■ **TEXTAUSZUG**
▶
Freie, nicht kommerzielle Lokalradios

Unter den 50 Bewilligungen sind auch neun für sog. »Freie Radios«, die in Zukunft die ca. 2.000 »Freien« oder »Community Radios« in Europa bereichern werden. Diese erhielten ihre Sendelizenz vor allem deshalb, weil ihre Arbeit zu mehr Außenpluralität und größerer Meinungsvielfalt beiträgt und Personengruppen berücksichtigt, denen in einem kommerziell orientierten Radio kaum Platz zur Artikulation geboten wird, wie z. B. soziale, kulturelle, ethnische oder andere Minderheiten. Sie sollen Offenheit repräsentieren und zur BürgerInnenbeteiligung beitragen. Als Aushängeschild für die österreichischen »Freien« gilt Radio FRO in Linz, das seine Lizenz gegen zehn Mitbewerber, darunter zwei FP-nahe Gruppierungen, erstritt. Ausschlaggebend hierfür waren mehrere Faktoren. So konnten die Betreiber mit einer breiten Unterstützung aus Kunst, Kultur, Bildung, Sozialem und Politik aufwarten. Man hatte bereits einen erfolgreichen Probebetrieb via Kabel hinter sich (259 Stunden und 38 Minuten Programm), in Workshops wurden und werden Multiplikatoren für die Radioarbeit ausgebildet und damit die Basis für die Mitarbeit verbreitert. Mit dem ORF hat man bereits im Rahmen des Kunstradios für die Dokumenta X kooperiert, und ob dieser breiten Basis setzten sich zuletzt sogar Stadt und Land bei der Regionalradiobehörde für die Zuerkennung der zweiten Linzer Lokalfrequenz an Radio FRO ein.

Doch nicht alle nichtkommerziellen Radios in Österreich können mit derartigen Vorarbeiten und Credits aufwarten.

Stolpersteine

Die größten Gefahren für die neun »Freien«, deren Schaffen natürlich von Beginn an von ausgebooteten Mitbewerbern wie auch von der Politik genau verfolgt werden wird, lauern dort, wo man auf keine gewachsene Trägerschaft zurückgreifen kann. Wo nämlich die Authentizität des »Radios von unten« fehlt, kann man auch durch Technik fehlende Inhalte nicht kompensieren. Und die recherchierten Minderheitenprogramme macht immer noch der ORF am besten.

Schlimm kann's auch werden, wenn sich frischgebackene Radiomacher zu sehr am großen Bruder ORF orientieren: die FM4 Verschnitte, die Radio FRO im Vorjahr zu einer Präsentation in die Arge als Fallbeispiele mitgebracht hatte, liegen den Beteiligten noch heute im Magen.

Daneben warten noch Akzeptanz-, Qualitäts-, Personal-, Finanzierungs- und Branchenprobleme sowie eigene Fehleinschätzungen (Das Senden in Programmfenstern von kommerziellen Lokalsendern ist z. B. in Deutschland laut Medienwissenschafterin Johanna Dorer durchgehend gescheitert, da man doch nur eine Störung für die Werbetauglichkeit darstellte).
◀
■ **BEREITGESTELLTES MATERIAL**
▶
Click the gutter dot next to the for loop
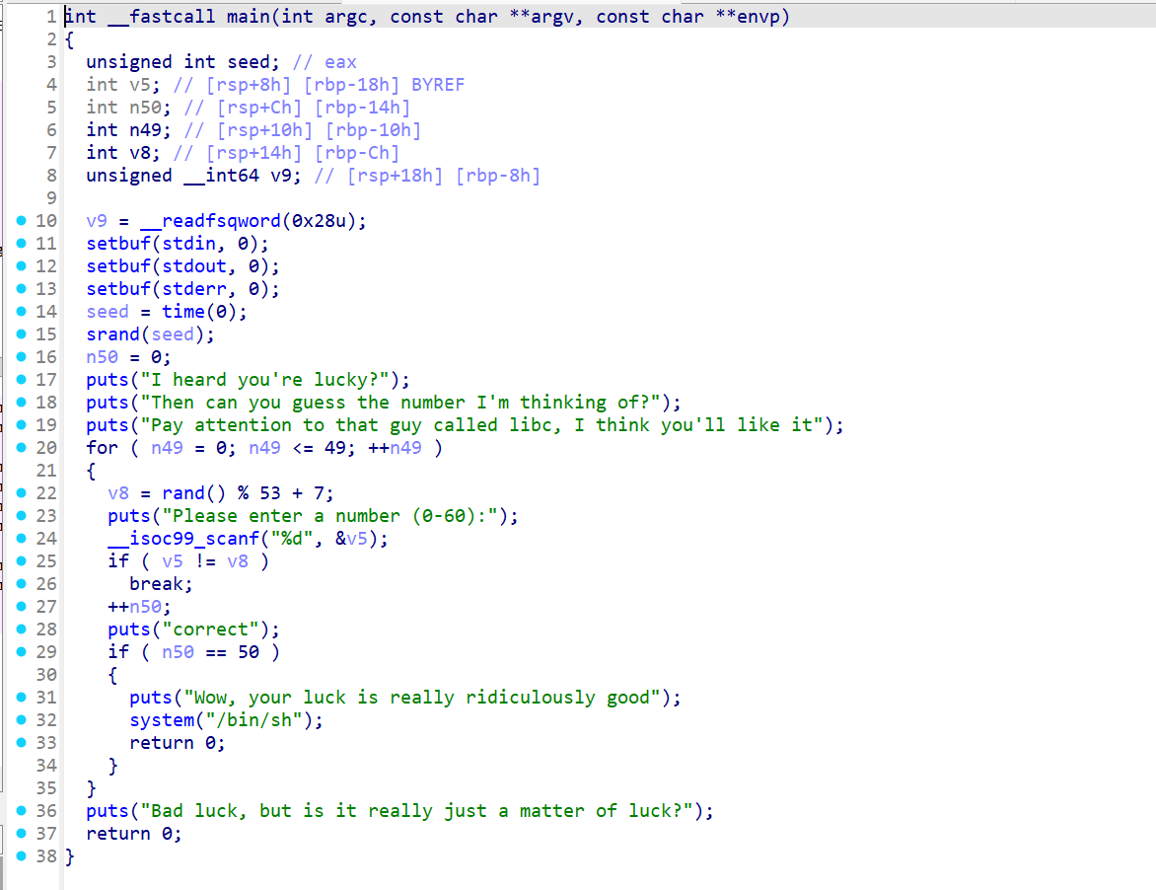 22,448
◀
■ **AUFGABENSTELLUNG**
A: Beantworte anhand des Textes über freie Radios:
(i) Wie viele der 50 Bewilligungen gingen an sogenannte »Freie Radios«?
(ii) Gegen wie viele Mitbewerber erstritt Radio FRO seine Lizenz?
(iii) In welchem Land ist das Senden in Programmfenstern kommerzieller Lokalsender laut Johanna Dorer durchgehend gescheitert?
B: Schreib bitte aus dem Text über freie Radios den Abschnitt ab, der bei „Stolpersteine“ beginnt und bei „heute im Magen.“ endet.
C: Knüpfe an den Text über freie Radios an und führe ihn nach seinem letzten Satz weiter.

■ **ERGEBNISSE**
A:
(i) Neun.
(ii) Gegen zehn Mitbewerber.
(iii) In Deutschland.

B:
Stolpersteine

Die größten Gefahren für die neun »Freien«, deren Schaffen natürlich von Beginn an von ausgebooteten Mitbewerbern wie auch von der Politik genau verfolgt werden wird, lauern dort, wo man auf keine gewachsene Trägerschaft zurückgreifen kann. Wo nämlich die Authentizität des »Radios von unten« fehlt, kann man auch durch Technik fehlende Inhalte nicht kompensieren. Und die recherchierten Minderheitenprogramme macht immer noch der ORF am besten.

Schlimm kann's auch werden, wenn sich frischgebackene Radiomacher zu sehr am großen Bruder ORF orientieren: die FM4 Verschnitte, die Radio FRO im Vorjahr zu einer Präsentation in die Arge als Fallbeispiele mitgebracht hatte, liegen den Beteiligten noch heute im Magen.

C:
Für den Kampf um die Gelder - immerhin will man mittelfristig 50% der Kosten selbst einspielen - gibt es genügend Modelle, die zwischen staatlicher und privater Förderung angesiedelt sind. Hörer, Wirtschaft und Programmacher könnten zu Zahlungen für »ihr« Radio motiviert werden. Die Hörer müssen aber erst einmal gefunden werden (gesendet ist noch lange nicht gehört), die leidige Sponsoringdebatte hat schon im Kulturbereich gezeigt, daß man in unseren Breiten mit daraus lukrierten Beträgen nicht rechnen darf. Und wenn man für die eigenen Sendebeiträge - wenn auch geringfügig - zur Kassa gebeten wird, so besteht die Gefahr, daß verstärkt die produzieren, die es sich auch leisten können.

Trotz allen Problemen: Gerade weil die Liberalisierung des Rundfunks in Österreich so spät kommt, sind die »Freien Radios« so wichtig. Und sie können und müssen immer auch Experiment bleiben und in sich die Möglichkeit eines Scheiterns beinhalten.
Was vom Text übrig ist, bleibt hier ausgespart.